** Opening SUPPLIED PASSAGE block **

In the commentary Pradeu and Moreau defend an extended view of CRISPR-Cas immunity by arguing that CRISPR-Cas includes, but cannot be reduced to, defence against nonself. CRISPR-Cas systems can target endogenous elements (for example in DNA repair) and tolerate exogenous elements (for example some phages). They conclude that the vocabulary of “defence” and “nonself” might be misleading when describing CRISPR-Cas systems (PDF of final draft).
A growing amount of evidences indicates that inflammaging – the chronic, low grade inflammation state characteristic of the elderly – is the result of genetic as well as environmental or stochastic factors.
In their latest review Christine Nadini, Jean-François Moreau, Noémie Gensous, Francesco Ravaioli, Paolo Garagnani and Maria Giulia Bacalini take a closer look how age related epigenetic changes promote inflammaging. Furthermore they discuss the role on envioronmental and microbial stimuli and how they can affect the rate of inflammaging via epigenetic mechanisms.
Find the full article here.
If and how a tumor develops, depends in large part on its surroundings. While scientists agree on the importance of the tumor environment (TE), there is no consensus on how to define and spatially delineate it.
A new paper by Lucie Laplane, Dorothée Duluc, Nicolas Larmonier, Thomas Pradeu and Andreas Bikfalvi lays out six clearly defined layers that surround the tumor: (i) the tumor cell-only environment, (ii) the niche, and the (iii) confined, (iv) proximal, (v) peripheral, and (vi) organismal tumor environment. The authors show the different tumor-promoting or -suppressing mechanisms at work in the different layers and how they impact therapeutic approaches.
Click here for more information: The Multiple Layers of the Tumor Environment
Click here for the PDF
Lemoine M. & Pradeu T. (2018)
Dissecting the meanings of ‘Physiology’ to assess the vitality of the discipline
Physiology 33(4), 236-245. (Open Access PDF) (PDF of final draft).

** Closing SUPPLIED PASSAGE block **
** Opening DATA FOR ANALYSIS block **

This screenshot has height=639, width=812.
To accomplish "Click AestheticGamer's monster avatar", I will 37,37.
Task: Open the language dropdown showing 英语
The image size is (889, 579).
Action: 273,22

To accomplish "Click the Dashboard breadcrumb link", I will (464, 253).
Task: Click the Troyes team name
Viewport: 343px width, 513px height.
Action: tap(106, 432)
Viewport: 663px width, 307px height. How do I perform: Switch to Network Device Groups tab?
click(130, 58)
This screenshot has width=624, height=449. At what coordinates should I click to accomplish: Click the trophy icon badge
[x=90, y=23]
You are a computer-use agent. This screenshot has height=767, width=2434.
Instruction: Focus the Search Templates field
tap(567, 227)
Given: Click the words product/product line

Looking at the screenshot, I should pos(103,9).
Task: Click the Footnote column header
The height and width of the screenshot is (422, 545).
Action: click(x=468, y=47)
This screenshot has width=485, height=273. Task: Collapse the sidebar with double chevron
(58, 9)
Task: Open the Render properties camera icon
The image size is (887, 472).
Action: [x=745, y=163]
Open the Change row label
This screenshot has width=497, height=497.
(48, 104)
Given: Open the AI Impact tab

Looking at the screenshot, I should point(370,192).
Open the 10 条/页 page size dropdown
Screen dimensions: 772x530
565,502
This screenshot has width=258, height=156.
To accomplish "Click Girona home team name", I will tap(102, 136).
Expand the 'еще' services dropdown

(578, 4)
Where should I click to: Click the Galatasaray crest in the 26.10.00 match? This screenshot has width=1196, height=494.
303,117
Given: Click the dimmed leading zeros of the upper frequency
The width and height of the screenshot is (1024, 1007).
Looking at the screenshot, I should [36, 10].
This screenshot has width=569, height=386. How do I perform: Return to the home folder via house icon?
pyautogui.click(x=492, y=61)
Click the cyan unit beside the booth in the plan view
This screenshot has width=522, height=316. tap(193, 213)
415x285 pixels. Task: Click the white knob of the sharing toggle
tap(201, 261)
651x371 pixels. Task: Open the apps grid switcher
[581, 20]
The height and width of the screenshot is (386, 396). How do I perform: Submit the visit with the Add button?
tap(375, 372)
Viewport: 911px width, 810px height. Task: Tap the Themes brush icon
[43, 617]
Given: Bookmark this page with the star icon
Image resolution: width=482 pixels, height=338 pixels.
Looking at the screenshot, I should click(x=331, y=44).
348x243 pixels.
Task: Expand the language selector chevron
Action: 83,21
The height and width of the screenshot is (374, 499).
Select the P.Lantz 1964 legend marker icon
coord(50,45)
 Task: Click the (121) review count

** Closing DATA FOR ANALYSIS block **

> **YOUR TASKS**:
A: Answer these from the passage about recent biology papers:
(i) According to Pradeu and Moreau, what kind of elements can CRISPR-Cas systems target, and in what example?
(ii) How is inflammaging defined?
(iii) How many layers surrounding the tumor does the new paper lay out?
B: Carry on the passage about recent biology papers from its last line.

> **EXERCISE RESULTS**:
A:
(i) Endogenous elements, for example in DNA repair.
(ii) The chronic, low grade inflammation state characteristic of the elderly.
(iii) Six.

B:
The vitality of physiology is currently under debate. Some say that physiology is a dying discipline in the era of molecular medicine and systems biology, whereas others claim that physiology remains a key biological and medical discipline, due in part to its integrative nature. In this conceptual review, we argue that any assessment of the vitality of physiology depends heavily on the definition of this discipline adopted. We examine two main conceptions of physiology, one focusing on its object (what physiology is about), and the other on the methods used (how physiologists study the biological reality). We contend that physiology no longer encompasses all biological disciplines and may no longer be the only synoptic biological science. However, far from indicating a sterility of this discipline, this situation should drive physiology to re-invent its relationship with these other biological domains.
Immunological memory: What’s in a name?
Thomas Pradeu & Louis Du Pasquier
Immunological Reviews (May 2018), Volume 283, Issue 1 (Special Issue: Immunologic Memory),
Immunological memory is one of the core topics of contemporary immunology. Yet there are many discussions about what this concept precisely means, which components of the immune system display it, and in which phyla it exists. Recent years have seen the multiplication of claims that immunological memory can be found in “innate” immune cells and in many phyla beyond vertebrates (including invertebrates, plants, but also bacteria and archaea), as well as the multiplication of concepts to account for these phenomena, such as “innate immune memory” or “trained immunity”. The aim of this critical review is to analyze these recent claims and concepts, and to distinguish ideas that have often been misleadingly associated, such as memory, adaptive immunity, and specificity. We argue that immunological memory is a gradual and multidimensional phenomenon, irreducible to any simple dichotomy, and we show why adopting this new view matters from an experimental and therapeutic point of view.